===== Input data
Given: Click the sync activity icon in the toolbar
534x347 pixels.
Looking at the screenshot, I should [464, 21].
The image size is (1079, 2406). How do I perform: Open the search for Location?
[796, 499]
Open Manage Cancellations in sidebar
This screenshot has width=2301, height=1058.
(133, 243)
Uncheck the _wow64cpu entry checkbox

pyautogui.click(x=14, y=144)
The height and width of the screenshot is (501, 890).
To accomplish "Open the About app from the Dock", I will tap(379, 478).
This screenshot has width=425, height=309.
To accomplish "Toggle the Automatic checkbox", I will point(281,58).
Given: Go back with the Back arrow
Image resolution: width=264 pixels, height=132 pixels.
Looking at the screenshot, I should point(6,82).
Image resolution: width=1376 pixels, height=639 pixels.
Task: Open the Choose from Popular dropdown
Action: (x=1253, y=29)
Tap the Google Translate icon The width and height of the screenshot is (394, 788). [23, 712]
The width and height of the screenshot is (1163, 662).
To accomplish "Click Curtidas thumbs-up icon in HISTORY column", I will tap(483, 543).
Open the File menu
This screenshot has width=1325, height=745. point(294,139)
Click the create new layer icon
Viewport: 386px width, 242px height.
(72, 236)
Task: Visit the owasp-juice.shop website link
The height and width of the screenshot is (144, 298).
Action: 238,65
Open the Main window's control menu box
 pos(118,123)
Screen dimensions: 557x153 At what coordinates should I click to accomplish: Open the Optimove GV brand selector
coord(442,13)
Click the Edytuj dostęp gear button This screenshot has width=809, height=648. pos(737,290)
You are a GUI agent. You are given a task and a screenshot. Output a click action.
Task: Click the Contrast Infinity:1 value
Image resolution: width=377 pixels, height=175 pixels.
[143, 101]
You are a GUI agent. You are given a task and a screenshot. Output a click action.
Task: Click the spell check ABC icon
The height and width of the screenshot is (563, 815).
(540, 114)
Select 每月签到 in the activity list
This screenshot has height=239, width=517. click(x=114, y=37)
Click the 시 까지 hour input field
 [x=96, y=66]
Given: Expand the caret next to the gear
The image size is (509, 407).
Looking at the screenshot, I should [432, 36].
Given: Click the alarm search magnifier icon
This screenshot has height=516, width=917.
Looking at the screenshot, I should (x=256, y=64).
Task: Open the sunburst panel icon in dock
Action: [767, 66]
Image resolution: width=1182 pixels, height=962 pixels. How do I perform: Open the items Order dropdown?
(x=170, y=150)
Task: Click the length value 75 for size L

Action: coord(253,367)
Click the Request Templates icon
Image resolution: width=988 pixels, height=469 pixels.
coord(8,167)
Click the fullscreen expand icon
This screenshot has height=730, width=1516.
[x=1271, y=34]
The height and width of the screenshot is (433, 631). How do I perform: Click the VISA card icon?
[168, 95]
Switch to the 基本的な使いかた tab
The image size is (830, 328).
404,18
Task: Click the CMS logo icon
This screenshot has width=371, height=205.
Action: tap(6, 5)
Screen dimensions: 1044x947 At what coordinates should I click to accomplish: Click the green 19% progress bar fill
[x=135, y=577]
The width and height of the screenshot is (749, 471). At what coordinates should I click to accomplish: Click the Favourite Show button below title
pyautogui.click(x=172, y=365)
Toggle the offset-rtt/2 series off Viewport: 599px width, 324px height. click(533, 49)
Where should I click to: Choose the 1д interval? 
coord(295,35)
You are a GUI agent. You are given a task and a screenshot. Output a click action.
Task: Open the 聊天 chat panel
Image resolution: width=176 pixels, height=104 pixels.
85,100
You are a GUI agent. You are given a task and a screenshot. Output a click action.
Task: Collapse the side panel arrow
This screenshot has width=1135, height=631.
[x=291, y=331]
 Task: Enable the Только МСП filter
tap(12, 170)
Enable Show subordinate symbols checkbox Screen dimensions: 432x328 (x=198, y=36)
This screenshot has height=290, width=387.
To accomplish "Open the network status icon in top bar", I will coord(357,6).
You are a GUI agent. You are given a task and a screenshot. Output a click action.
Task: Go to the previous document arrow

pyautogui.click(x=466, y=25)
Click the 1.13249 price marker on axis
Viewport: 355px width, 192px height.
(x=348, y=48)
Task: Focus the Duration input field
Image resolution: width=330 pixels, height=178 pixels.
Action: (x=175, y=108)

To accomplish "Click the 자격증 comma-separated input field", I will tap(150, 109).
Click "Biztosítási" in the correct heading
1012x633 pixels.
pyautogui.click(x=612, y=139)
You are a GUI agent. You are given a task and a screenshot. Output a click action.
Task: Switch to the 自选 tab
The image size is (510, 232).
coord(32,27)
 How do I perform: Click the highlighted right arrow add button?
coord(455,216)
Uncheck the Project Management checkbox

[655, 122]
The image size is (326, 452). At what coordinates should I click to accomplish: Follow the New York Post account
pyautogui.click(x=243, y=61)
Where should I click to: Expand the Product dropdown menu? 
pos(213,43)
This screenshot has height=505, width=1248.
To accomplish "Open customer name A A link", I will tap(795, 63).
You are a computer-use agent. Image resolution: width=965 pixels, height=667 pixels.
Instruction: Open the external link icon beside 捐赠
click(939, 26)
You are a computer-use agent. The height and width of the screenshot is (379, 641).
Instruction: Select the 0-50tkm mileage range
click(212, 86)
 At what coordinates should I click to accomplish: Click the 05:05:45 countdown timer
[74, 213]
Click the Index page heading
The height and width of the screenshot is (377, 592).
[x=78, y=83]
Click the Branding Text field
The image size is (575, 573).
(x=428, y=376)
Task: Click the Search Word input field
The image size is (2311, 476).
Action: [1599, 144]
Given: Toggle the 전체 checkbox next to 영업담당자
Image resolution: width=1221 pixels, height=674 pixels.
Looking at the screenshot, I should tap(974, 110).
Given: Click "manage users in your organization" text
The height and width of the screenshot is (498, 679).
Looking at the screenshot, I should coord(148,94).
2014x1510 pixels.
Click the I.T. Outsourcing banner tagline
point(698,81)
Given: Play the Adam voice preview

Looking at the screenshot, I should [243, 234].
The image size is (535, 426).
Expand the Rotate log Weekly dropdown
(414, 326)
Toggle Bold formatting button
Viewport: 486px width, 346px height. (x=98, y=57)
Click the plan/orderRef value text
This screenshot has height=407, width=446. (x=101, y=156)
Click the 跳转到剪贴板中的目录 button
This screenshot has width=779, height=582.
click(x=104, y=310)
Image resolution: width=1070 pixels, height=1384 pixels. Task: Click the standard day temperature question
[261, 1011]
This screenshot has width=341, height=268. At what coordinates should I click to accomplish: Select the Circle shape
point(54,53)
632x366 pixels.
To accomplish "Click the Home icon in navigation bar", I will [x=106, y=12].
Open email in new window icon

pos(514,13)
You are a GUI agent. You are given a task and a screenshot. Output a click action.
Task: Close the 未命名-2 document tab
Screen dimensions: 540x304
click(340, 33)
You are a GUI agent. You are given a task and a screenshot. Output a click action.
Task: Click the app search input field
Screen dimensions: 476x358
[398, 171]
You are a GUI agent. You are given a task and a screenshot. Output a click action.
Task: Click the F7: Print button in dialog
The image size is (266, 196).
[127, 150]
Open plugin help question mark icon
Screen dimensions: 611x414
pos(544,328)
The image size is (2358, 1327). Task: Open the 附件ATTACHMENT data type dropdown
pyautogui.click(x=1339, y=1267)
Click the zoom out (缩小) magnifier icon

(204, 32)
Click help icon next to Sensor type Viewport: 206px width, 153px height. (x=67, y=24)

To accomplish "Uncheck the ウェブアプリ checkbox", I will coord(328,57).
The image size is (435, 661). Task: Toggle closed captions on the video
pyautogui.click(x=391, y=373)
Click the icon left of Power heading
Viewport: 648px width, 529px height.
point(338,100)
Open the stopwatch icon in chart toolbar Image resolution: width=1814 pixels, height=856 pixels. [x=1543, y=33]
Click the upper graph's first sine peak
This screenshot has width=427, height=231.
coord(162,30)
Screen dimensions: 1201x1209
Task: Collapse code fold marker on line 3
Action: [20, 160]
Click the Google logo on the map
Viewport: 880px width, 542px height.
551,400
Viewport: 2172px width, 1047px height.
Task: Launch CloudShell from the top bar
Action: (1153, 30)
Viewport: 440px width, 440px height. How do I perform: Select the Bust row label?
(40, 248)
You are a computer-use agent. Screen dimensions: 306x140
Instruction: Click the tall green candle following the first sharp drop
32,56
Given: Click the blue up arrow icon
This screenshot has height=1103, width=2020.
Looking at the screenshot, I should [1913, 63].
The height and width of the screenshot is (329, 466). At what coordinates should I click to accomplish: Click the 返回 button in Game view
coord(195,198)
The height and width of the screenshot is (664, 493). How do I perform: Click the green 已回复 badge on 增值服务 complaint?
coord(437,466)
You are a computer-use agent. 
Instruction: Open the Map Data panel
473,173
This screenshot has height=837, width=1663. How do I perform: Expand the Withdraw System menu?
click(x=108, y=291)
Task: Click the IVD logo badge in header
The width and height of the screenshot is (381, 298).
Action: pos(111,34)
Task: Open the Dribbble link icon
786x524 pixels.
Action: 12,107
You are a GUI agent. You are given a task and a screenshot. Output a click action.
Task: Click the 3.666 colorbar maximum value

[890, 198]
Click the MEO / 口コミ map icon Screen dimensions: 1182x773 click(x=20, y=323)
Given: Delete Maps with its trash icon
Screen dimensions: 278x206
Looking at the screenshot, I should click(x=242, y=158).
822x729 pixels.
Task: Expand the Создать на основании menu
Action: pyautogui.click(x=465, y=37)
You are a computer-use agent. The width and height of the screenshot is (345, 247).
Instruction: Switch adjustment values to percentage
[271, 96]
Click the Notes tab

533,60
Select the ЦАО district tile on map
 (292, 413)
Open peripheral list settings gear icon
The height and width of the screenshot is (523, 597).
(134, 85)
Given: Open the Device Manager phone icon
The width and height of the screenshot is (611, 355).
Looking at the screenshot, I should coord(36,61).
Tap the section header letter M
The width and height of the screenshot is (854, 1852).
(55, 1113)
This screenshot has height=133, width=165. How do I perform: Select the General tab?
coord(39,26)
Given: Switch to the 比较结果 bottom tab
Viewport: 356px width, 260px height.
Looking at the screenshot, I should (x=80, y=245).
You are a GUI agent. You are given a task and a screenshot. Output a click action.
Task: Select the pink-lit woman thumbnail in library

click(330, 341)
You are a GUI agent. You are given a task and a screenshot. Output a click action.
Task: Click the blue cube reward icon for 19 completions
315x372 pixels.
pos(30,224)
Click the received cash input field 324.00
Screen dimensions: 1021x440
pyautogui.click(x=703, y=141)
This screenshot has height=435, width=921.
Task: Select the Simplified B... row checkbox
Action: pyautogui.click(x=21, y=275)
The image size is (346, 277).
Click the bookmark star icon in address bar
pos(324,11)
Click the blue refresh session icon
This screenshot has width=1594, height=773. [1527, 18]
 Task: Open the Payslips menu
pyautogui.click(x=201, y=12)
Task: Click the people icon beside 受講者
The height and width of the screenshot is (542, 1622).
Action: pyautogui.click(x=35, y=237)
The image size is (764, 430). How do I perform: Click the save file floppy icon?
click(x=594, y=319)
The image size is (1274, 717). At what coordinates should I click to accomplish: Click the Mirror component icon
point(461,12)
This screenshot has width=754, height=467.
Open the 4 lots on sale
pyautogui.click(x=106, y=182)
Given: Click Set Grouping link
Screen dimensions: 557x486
==========
**Job**
Starting at the line of the listing that has "Given: Toggle the 전체 checkbox next to 영업담당자" and stopping after the line that has "I will coord(328,57).", write those lines out again, swapping each "dropdown" for "menu" and changing nothing else.

**Correct output**
Given: Toggle the 전체 checkbox next to 영업담당자
Image resolution: width=1221 pixels, height=674 pixels.
Looking at the screenshot, I should tap(974, 110).
Given: Click "manage users in your organization" text
The height and width of the screenshot is (498, 679).
Looking at the screenshot, I should coord(148,94).
2014x1510 pixels.
Click the I.T. Outsourcing banner tagline
point(698,81)
Given: Play the Adam voice preview

Looking at the screenshot, I should [243, 234].
The image size is (535, 426).
Expand the Rotate log Weekly menu
(414, 326)
Toggle Bold formatting button
Viewport: 486px width, 346px height. (x=98, y=57)
Click the plan/orderRef value text
This screenshot has height=407, width=446. (x=101, y=156)
Click the 跳转到剪贴板中的目录 button
This screenshot has width=779, height=582.
click(x=104, y=310)
Image resolution: width=1070 pixels, height=1384 pixels. Task: Click the standard day temperature question
[261, 1011]
This screenshot has width=341, height=268. At what coordinates should I click to accomplish: Select the Circle shape
point(54,53)
632x366 pixels.
To accomplish "Click the Home icon in navigation bar", I will [x=106, y=12].
Open email in new window icon

pos(514,13)
You are a GUI agent. You are given a task and a screenshot. Output a click action.
Task: Close the 未命名-2 document tab
Screen dimensions: 540x304
click(340, 33)
You are a GUI agent. You are given a task and a screenshot. Output a click action.
Task: Click the app search input field
Screen dimensions: 476x358
[398, 171]
You are a GUI agent. You are given a task and a screenshot. Output a click action.
Task: Click the F7: Print button in dialog
The image size is (266, 196).
[127, 150]
Open plugin help question mark icon
Screen dimensions: 611x414
pos(544,328)
The image size is (2358, 1327). Task: Open the 附件ATTACHMENT data type menu
pyautogui.click(x=1339, y=1267)
Click the zoom out (缩小) magnifier icon

(204, 32)
Click help icon next to Sensor type Viewport: 206px width, 153px height. (x=67, y=24)

To accomplish "Uncheck the ウェブアプリ checkbox", I will coord(328,57).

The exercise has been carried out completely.